Biden blasted Trump for his “horrible” policies that have exacerbated income inequality, while his chief rival for the nomination, Senator Bernie Sanders, took it directly to the “phony” president, calling him “a pathological liar and a racist.”
But 76-year-old Biden also found himself on the receiving end of a pointed attack from a lower-tier candidate half his age.
Congressman Eric Swalwell, 38, called on him to “pass the torch” to a new generation better equipped to tackle climate change, expand health care coverage and reduce gun violence.
“I’m still holding on to that torch,” Biden snapped back.
Several rivals were clearly seeking to wrench it from his grip, including Harris, the only black woman in the race, who made a stirring call for Biden to recognize his recent “hurtful” comments about being civil with avowedly segregationist US senators.

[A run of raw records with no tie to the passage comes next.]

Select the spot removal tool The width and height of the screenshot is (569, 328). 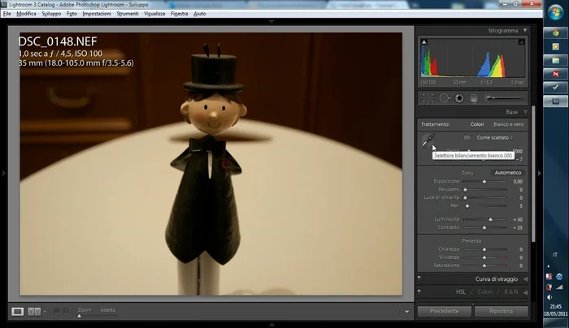[444, 98]
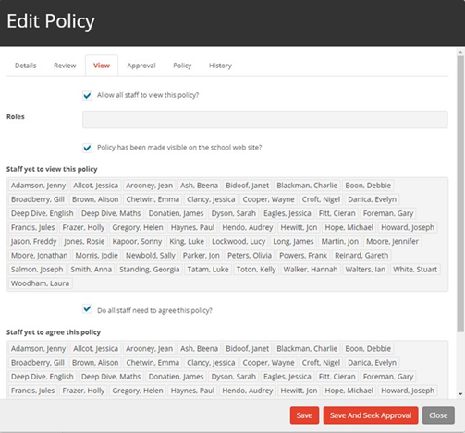Open the Approval tab
Viewport: 465px width, 433px height.
[x=141, y=66]
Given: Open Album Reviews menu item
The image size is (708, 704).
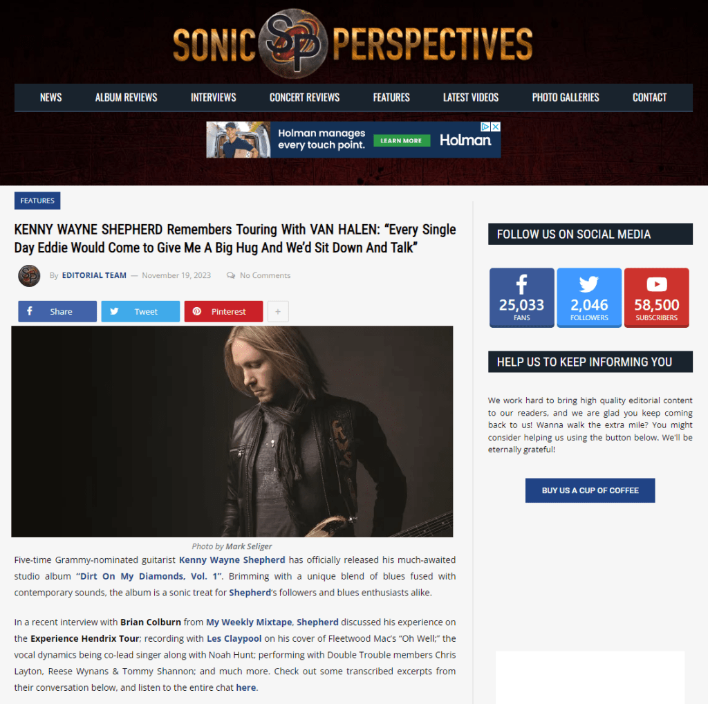Looking at the screenshot, I should point(126,98).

Biden, with the room dead quiet, insisted he does not “praise racists,” and denied he opposed initiatives in the 1970s to bus children from predominantly black communities to better schools in more prosperous neighborhoods.

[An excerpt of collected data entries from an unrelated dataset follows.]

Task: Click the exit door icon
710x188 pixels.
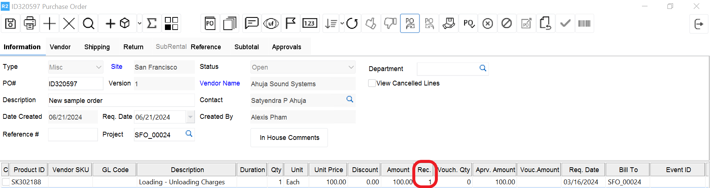Action: tap(699, 24)
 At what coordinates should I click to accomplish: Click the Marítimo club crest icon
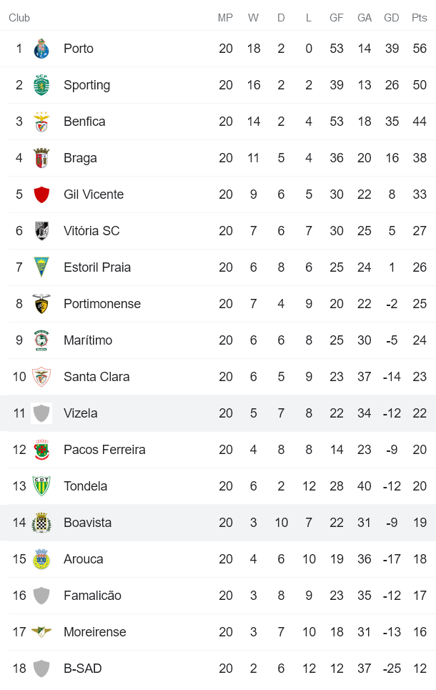(x=41, y=340)
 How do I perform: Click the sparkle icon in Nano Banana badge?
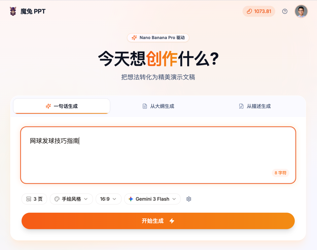pos(134,38)
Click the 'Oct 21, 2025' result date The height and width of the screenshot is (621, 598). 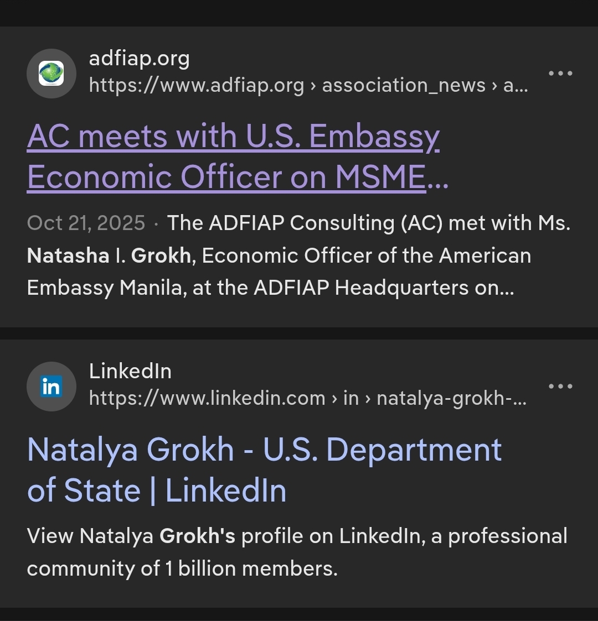(x=86, y=223)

“There was a little girl in California who was part of the second class to integrate her public schools and she was bussed to school every day,” Harris said, in one of the evening’s most potent moments.
“That little girl was me.”
Another candidate in the upper tier, Pete Buttigieg, has also been on the back foot on racial issues following the fatal shooting of a black man by a white police officer in South Bend, Indiana, where he is mayor.
“When I look into his mother’s eyes, I have to face the fact that nothing that I say will bring him back,” Buttigieg said, adding that such tragedies are happening in communities across America.
“It’s a mess. We are hurting.”
With so many potential challengers to Trump, the party needed to split the top 20 candidates into debates over two nights in Miami, Florida.
Thursday’s session featured four of the race’s top five candidates in national polling, including Biden’s main challenger Sanders, the 77-year-old US democratic socialist senator whose high-spending policies have pushed the party leftward in recent years.
Harris, 54, may have vaulted herself into serious contention with her composed performance and steely showdown with Biden.
But after the debate she stressed it wasn’t personal.
“I otherwise have a great deal of respect for Joe Biden,” she said. “I do not believe he is a racist.”
Biden received no quarter from the old guard either.
When he was questioned about his support for the Iraq war and insisted that he took responsibility for getting 150,000 combat troops out of the country, Sanders pounced.
“Joe voted for that war, and I helped lead the opposition to that war, which was a total disaster.”
Biden, seeking a recovery in his closing remarks, called for restoration of “the “soul” of the country after Trump “ripped it out.”
“We have got to unite the United States of America,” he added.
All candidates savaged Trump for his immigration policy, including Senator Kirsten Gillibrand who said the president had “torn apart our moral fabric” by separating migrant children from their parents at the border.
Author Marianne Williamson, a surprise presidential candidate, branded the policies “state-sponsored crimes.”
When all contenders signalled support for undocumented immigrants’ access to health care, Trump, who has made stopping illegal immigration a centerpiece of his presidency, weighed in from the G20 summit in Japan.
In a tweet he accused Democrats of supporting “giving millions of illegal aliens unlimited health care. How about taking care of American Citizens first!?“
Debate also addressed whether the party should embrace a shift toward more liberal policies and government involvement in the economy.
On Wednesday third-placed Elizabeth Warren called out disparities in wealth and income and pledged to work to improve the lives of struggling families.
Sanders covered the same ground Thursday, but he also acknowledged that, in a shift to his Medicare for All platform, Americans would have to pay more taxes.